* **What to do**:
What you return must be every line below that includes the word "agent".

* **Supplied data**:
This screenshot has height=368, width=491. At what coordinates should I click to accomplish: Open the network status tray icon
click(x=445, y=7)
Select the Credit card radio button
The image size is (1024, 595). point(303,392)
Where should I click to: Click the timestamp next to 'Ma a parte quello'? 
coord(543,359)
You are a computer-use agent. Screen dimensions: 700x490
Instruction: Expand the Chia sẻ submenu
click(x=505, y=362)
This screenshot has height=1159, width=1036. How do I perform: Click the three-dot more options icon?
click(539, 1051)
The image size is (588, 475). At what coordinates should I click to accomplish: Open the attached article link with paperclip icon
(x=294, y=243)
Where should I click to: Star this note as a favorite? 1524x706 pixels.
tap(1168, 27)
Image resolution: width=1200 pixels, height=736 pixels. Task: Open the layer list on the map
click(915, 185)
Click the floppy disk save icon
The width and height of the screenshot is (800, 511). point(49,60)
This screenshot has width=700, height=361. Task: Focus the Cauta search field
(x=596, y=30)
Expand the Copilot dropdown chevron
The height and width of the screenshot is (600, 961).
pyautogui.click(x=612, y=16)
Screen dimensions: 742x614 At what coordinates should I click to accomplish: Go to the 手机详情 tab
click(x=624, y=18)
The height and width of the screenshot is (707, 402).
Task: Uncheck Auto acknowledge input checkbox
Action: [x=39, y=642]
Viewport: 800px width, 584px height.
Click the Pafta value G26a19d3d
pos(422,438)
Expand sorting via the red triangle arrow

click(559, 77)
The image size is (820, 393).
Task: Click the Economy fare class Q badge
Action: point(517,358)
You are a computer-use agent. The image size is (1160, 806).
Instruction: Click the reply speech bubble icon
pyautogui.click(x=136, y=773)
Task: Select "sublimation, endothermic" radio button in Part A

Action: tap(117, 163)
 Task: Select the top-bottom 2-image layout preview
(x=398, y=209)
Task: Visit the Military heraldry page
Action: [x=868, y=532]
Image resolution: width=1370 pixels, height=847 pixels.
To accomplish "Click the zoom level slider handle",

* **Answer space**:
You are a computer-use agent. Screen dimensions: 700x490
You are a computer-use agent. The image size is (1160, 806).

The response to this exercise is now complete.